Addressing regulators worries over outsourced investments
There continues to be a lot of misleading articles in the press on this subject and here on this blog I continue to argue the case for advisers being able to advise on the suitability of model portfolios without requiring permissions to manage investments or outsourcing to discretionary fund managers. That is not to say I endorse the merits of so doing and understand the FSA's concerns about 'shoehorning' and some of the costs involved but these are different arguments altogether.

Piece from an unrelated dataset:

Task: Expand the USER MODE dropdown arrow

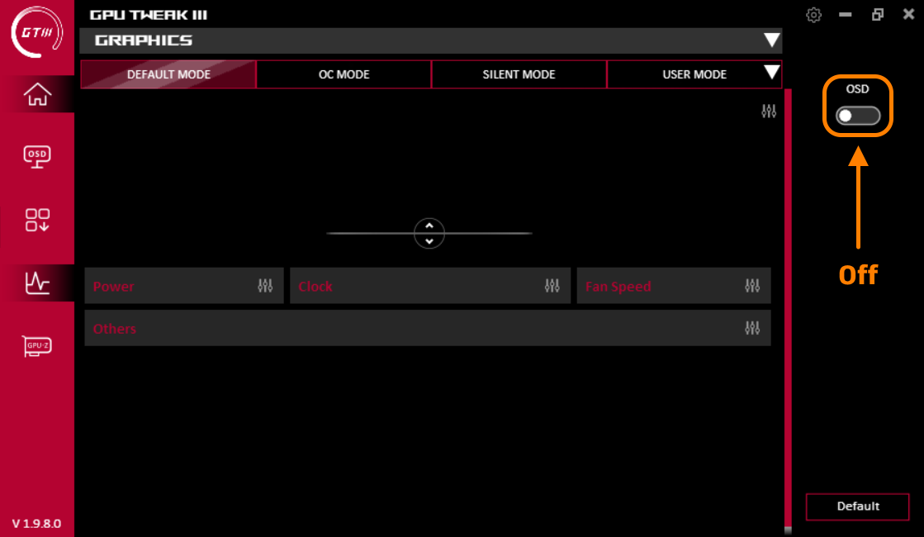Action: (x=773, y=74)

Assessing suitability is not the same as exercising discretion, which is the key to the regulated activity of ‘managing investments’. Advice on the merits of buying, selling, subscribing for or underwriting a particular investment is the activity of ‘advising on investments’ e.g. advising on the suitability of buying or selling an investment in a model portfolio. Provided the IFA is acting on the instructions of the client and advising on the merits of the model portfolio (i.e. ‘assessing suitability’) they would be acting within their regulatory permissions of ‘advising on investments’ without ‘managing investments’.
Similarly non-discretionary portfolio management or the buying or selling on the instructions of the client requires the permission of ‘dealing in investments as agent’ but is not ‘managing investments’.
In order for an IFA to fall foul of this requirement they would have to be managing their client’s portfolio on a case by case basis and acting with discretion over those investments without reference to their client, not simply advising on the suitability of a model portfolio. It is something to be wary of but let’s not get carried away by dismissing an IFA’s perfectly legitimate means of providing advice and guidance on the suitability of model portfolios, which has nothing to do with discretionary management.
See PERG 2.7.8 on the definition of ‘managing investments’ and the FSA Glossary definition of ‘advising on investments’ for further information.